Warner Bros. Discovery said it’s targeting 12-14 theatrical releases annually across its four key labels – Warner Bros. Pictures, DC Studios, New Line Cinema and Warner Bros. Animation — going forward as the company takes a victory lap following a super second quarter at the box office.
In a letter to shareholders accompanying its latest financial results, the company led by CEO David Zaslav said the releases will include 1-2 Warner Bros. Pictures tentpoles based on well-known Warner Bros. IP; 1-2 DC Studios films; 3-4 New Line Cinema releases (including horror and comedy); 1-2 WB Animation titles; and a select number of moderately budgeted original films.
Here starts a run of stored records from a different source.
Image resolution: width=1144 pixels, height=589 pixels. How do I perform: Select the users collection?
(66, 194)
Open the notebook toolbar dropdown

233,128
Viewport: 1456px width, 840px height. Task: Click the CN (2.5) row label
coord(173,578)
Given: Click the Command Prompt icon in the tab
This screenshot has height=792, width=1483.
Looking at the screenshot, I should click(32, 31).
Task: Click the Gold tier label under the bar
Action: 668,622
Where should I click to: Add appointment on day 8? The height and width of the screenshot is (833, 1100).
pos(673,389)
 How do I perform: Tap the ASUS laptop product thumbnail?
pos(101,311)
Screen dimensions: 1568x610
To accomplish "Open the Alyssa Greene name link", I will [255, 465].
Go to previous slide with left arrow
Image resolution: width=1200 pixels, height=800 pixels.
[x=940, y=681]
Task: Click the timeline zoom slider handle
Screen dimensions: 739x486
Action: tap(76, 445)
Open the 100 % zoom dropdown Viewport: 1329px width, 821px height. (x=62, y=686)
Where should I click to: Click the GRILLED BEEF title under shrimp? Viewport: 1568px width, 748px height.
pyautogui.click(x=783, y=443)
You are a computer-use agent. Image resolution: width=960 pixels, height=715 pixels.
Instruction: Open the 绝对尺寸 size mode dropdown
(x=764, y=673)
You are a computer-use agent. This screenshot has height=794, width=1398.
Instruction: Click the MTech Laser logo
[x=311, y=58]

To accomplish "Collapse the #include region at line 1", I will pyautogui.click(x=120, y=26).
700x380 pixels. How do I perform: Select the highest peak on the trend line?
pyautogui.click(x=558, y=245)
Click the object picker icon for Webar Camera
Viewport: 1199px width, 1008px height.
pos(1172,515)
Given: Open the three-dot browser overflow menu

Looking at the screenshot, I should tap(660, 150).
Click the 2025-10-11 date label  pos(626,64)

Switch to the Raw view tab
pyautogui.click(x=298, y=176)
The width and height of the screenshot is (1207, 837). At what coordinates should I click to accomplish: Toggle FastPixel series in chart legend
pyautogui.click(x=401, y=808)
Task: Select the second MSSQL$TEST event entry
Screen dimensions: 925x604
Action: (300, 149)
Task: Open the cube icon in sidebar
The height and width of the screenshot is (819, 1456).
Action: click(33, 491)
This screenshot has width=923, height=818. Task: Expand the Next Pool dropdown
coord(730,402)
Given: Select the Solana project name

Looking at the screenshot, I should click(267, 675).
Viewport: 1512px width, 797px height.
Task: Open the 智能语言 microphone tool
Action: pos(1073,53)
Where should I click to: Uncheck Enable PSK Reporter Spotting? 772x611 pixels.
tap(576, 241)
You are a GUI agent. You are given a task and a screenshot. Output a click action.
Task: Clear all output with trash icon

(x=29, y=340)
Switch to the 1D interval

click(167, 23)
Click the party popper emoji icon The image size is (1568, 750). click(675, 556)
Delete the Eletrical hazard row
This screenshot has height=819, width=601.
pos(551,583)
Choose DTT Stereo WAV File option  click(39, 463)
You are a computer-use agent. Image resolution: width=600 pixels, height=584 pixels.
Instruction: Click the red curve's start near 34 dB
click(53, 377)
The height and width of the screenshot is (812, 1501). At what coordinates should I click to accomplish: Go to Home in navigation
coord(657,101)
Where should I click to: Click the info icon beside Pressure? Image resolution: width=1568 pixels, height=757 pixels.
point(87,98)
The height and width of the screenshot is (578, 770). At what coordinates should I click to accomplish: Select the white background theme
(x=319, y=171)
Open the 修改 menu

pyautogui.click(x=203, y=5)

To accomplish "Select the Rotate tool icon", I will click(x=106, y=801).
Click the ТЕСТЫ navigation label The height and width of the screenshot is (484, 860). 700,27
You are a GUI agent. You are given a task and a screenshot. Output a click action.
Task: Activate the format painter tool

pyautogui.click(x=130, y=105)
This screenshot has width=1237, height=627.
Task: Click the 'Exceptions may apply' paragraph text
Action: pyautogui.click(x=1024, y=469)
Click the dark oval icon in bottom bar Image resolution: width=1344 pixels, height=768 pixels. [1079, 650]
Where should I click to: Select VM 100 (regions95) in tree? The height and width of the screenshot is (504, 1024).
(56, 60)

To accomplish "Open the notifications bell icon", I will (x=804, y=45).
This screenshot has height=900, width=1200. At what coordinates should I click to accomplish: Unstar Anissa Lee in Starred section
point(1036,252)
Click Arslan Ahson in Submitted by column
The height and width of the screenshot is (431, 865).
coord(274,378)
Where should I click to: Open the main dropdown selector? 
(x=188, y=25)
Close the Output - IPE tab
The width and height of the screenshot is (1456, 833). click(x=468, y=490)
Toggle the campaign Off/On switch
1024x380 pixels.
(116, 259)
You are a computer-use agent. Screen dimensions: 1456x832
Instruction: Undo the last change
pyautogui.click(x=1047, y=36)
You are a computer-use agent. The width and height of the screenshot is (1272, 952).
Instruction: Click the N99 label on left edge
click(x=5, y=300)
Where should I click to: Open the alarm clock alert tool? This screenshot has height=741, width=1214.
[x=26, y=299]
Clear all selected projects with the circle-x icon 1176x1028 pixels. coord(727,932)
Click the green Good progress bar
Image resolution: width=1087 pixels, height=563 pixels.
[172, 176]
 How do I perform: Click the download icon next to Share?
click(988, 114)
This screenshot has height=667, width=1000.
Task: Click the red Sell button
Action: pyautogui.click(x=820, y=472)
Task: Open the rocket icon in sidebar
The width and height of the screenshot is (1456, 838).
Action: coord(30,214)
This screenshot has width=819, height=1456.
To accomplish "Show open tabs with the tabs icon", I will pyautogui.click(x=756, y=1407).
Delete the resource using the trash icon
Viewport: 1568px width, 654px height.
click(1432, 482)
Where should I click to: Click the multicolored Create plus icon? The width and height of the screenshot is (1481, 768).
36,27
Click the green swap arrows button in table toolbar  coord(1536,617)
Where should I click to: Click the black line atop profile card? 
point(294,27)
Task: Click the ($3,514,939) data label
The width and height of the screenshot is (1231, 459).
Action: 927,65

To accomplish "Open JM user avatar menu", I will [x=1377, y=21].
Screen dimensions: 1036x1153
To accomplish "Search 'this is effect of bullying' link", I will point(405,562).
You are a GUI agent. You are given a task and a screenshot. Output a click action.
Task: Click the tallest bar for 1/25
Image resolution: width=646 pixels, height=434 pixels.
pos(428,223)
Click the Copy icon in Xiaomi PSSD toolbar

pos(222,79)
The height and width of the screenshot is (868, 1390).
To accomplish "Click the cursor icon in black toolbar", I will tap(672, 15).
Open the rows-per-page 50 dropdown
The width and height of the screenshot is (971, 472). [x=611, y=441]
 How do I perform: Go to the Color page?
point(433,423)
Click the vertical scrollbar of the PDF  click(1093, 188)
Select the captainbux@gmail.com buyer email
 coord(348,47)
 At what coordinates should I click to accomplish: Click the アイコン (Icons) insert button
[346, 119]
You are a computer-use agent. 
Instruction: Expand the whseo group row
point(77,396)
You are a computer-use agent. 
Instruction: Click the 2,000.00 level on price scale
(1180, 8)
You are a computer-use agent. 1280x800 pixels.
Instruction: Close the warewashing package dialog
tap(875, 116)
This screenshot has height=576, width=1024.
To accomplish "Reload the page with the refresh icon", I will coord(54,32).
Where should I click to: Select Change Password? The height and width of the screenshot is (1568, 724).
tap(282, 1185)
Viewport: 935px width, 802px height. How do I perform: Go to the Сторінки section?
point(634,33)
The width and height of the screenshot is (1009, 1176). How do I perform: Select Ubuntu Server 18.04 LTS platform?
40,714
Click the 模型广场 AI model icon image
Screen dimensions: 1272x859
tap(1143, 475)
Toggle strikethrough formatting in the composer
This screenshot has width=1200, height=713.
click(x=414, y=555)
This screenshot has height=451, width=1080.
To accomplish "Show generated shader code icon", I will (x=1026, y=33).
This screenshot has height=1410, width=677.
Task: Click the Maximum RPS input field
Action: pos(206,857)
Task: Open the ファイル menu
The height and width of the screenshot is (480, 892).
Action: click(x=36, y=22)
Films released by WBD’s Motion Picture Group led by Pam Abdy and Michael DeLuca have generated over $3 billion in global box office year-to-date including over $2 billion from four films out in the second quarter, A Minecraft Movie, Sinners, Final Destination: Bloodlines, and F1 for Apple, which have together generated over $2 billion in global box office to date.
Warner Bros. Studios has distributed five films in a row that opened to over $45 million domestically, underpinning “our increased bullishness regarding its future creative and financial prospects,” the letter noted.
“We were in last place,” said CEO David Zaslav on a call with analysts after the numbers, almost marveling himself at a shift to almost first (after Disney).
The company expects $2.4 billion in total Studios profit for 2025 on the way to a $3 billion goal.
The company spent a lot of the letter on the recent momentum, saying it stems from “a deliberate rebuilding and transformation strategy executed over the last three years” since Discovery acquired Warner Media. That includes a more bottoms-up, analytically rigorous green lighting process with more granular input from distribution and global marketing teams; more systematic marketing and distribution checkpoints ahead of releases with an emphasis on the final eight weeks prior to release; and using real-time data to make better windowing decisions.
The film studio reorganized its marketing and distribution teams into a globally integrated model that has enabled us to seamlessly coordinate film releases across territories. That resulted in some recent layoffs.
“With each of these measures, our goal has been to better position Warner Bros. Motion Picture Group to maximize the potential upside for creatively successful films, while reducing the inherent downside risk,” the letter said.
Superman from DC Studios opened to $220 million globally, the strongest DC Studios global opening since 2022. Jame Gunn is prepping the next one.
“In its long history, the DC universe has never been managed in a more cohesive, collaborative, and strategic way. James Gunn and Peter Safran bring a unified creative vision to this beloved collection of storylines, and initial progress has heightened our long-term optimism.”
Gunn is busy on the next installments of the DC family, including The Batman II (2027) preparing to begin shooting next spring and the next Superman, as well as Supergirl: Woman of Tomorrow (2026), Clayface (2026), and the next Wonder Woman.